- [EXERCISE REQUIREMENTS] As you print the data below, keep every line exactly as it is and leave the images behind.

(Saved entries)
————————

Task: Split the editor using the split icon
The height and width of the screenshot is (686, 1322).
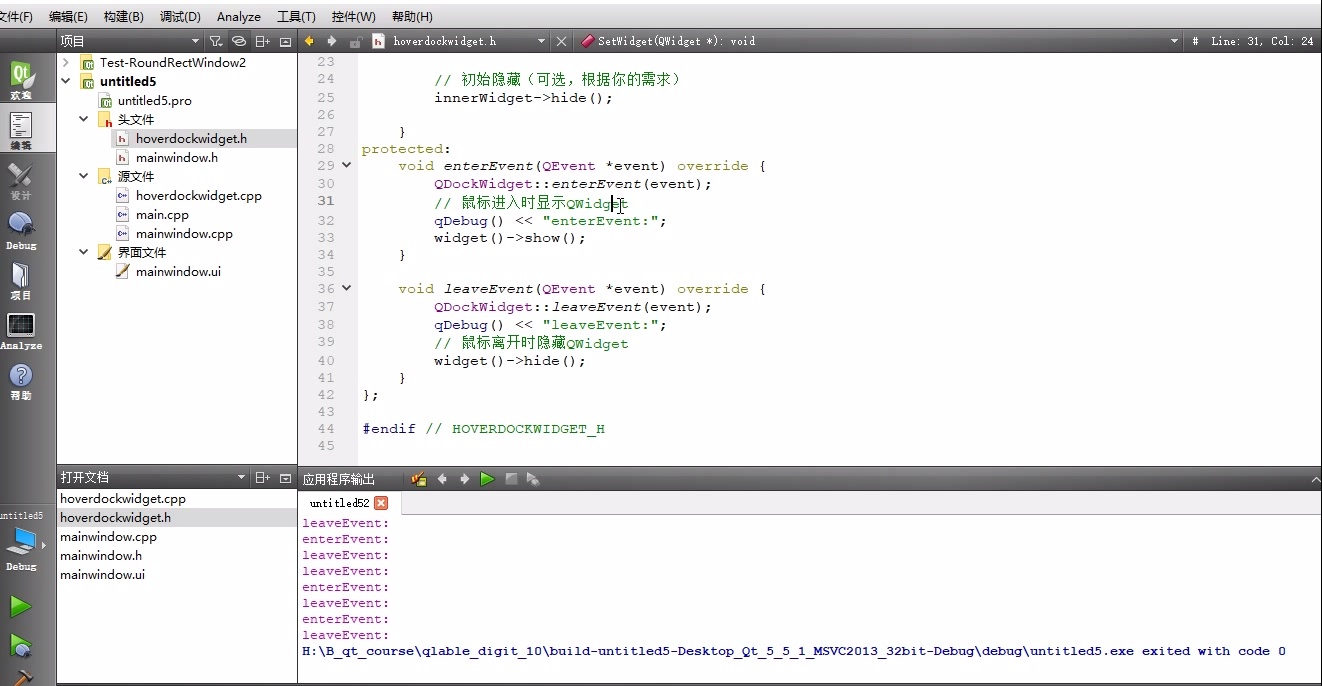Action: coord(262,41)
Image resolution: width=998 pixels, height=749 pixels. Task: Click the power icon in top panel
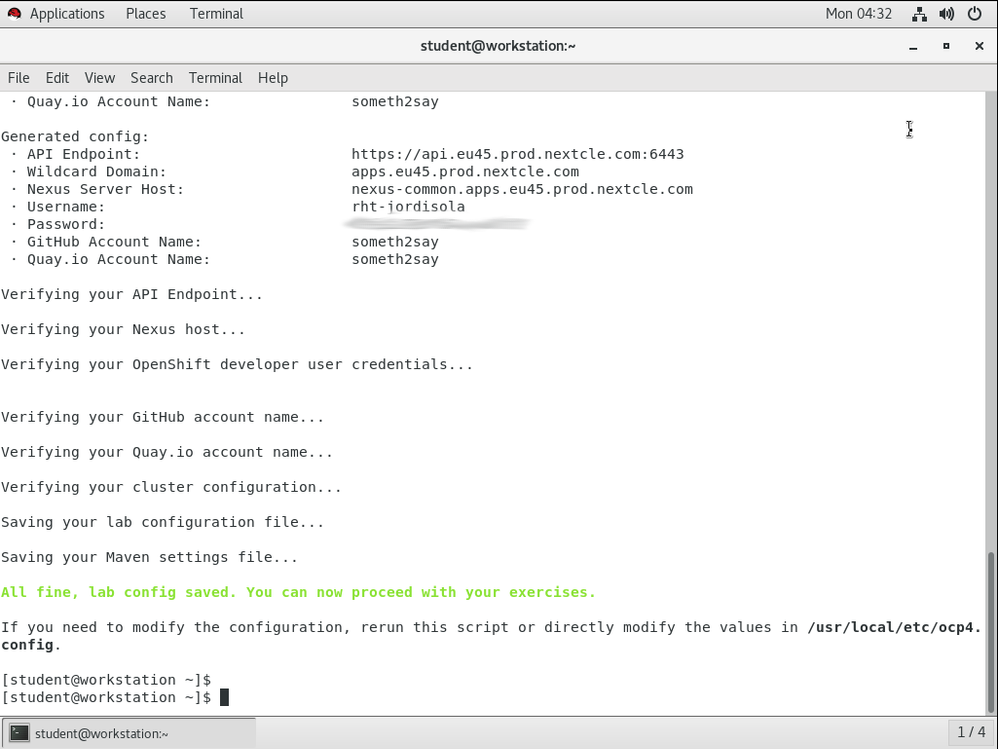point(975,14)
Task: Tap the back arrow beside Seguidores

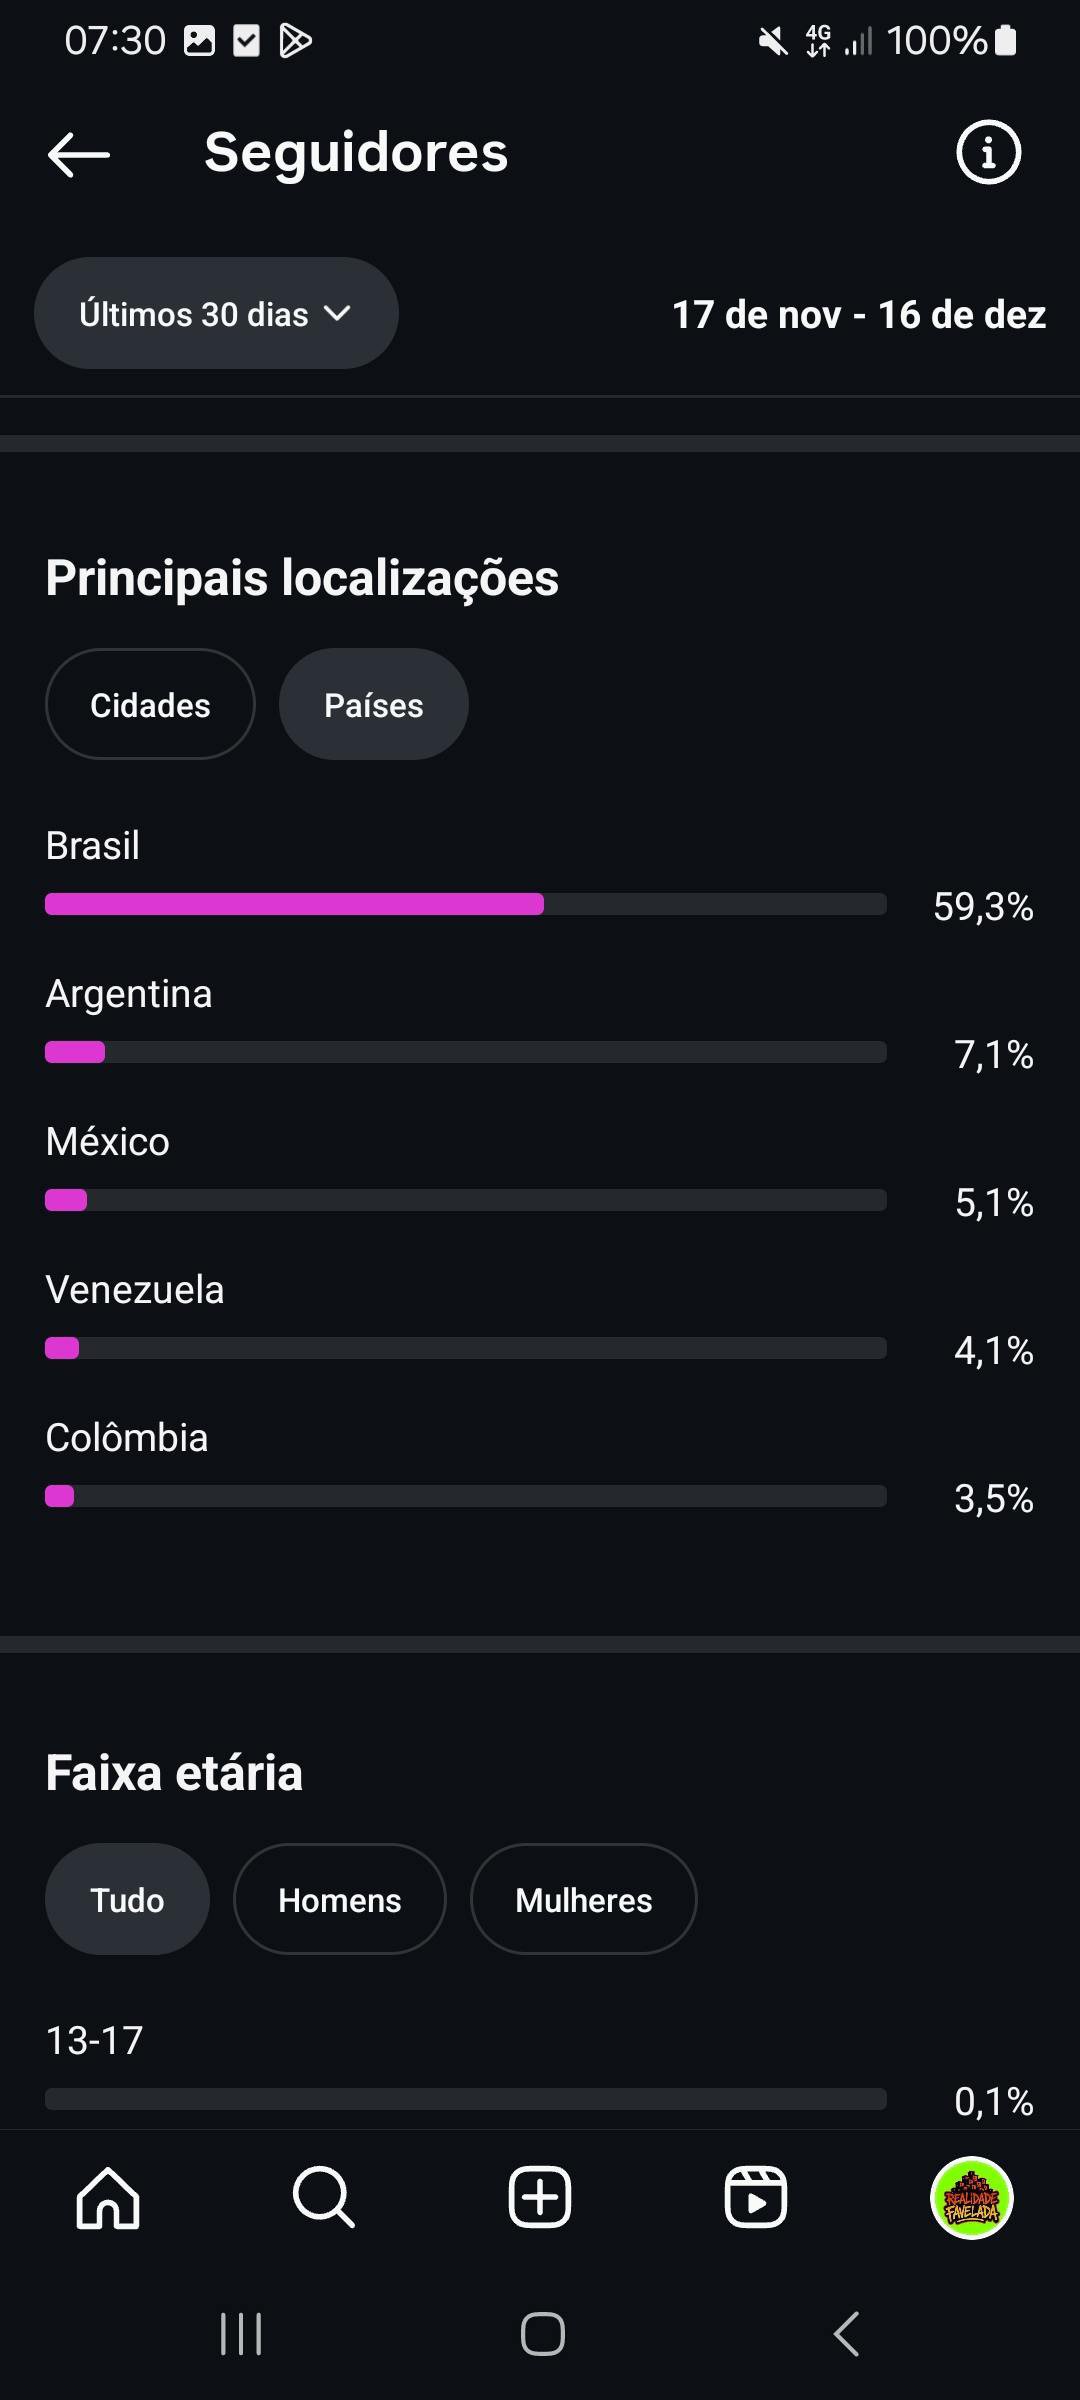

————————

- [SOLUTION FOR THIS TASK]
Task: Split the editor using the split icon
The height and width of the screenshot is (686, 1322).
Action: coord(262,41)
Image resolution: width=998 pixels, height=749 pixels. Task: Click the power icon in top panel
point(975,14)
Task: Tap the back arrow beside Seguidores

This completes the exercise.